アポステリオリに生きる

この宇宙の事象はすべて、体験(観測)以外に知ることはできない。
数学的に表現できる仮説が観測によって実証された場合にだけ、体験せずとも「先験的に知っている」事象として人類は共有できるけれど、それは今のところ限られたものである。
例えば「愛」というものは数学的に定量化できないので、そのボリュームの比較は不可能である。

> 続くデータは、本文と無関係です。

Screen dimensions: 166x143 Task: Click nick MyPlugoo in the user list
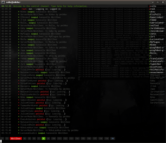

「母性愛」というものを想像することは出来ても、実際に子どもを産んだ女性にしか体験できないものであり、しかも個人差も存在するので、正確な情報としての共有化は不可能である。
ましてや「愛」に「神」を加える宗教となると、体験者はかなり希少(たぶん絶無)であろう。実態は「権威」に担保された者がテキストを用いて信者を説得する行為であり、双方ともに体験は無い。実務経験が無い研究者が教えるビジネススクールのようなものであり、ペーパードライバーが教える自動車教習所のようなものである。
百歩譲って体験者が自らの体験を信じるのは自然であり是認できるけれど、数学的に表現できない仮説をもって未体験者の説得を試みてはならない。
畢竟、「愛」があれば「神」は備わっているので、いちいち「神」を学ばなくて良い。そして「愛」は情報ではなく体験である。「愛」を体験すべく、人は生きていくべきなのだ。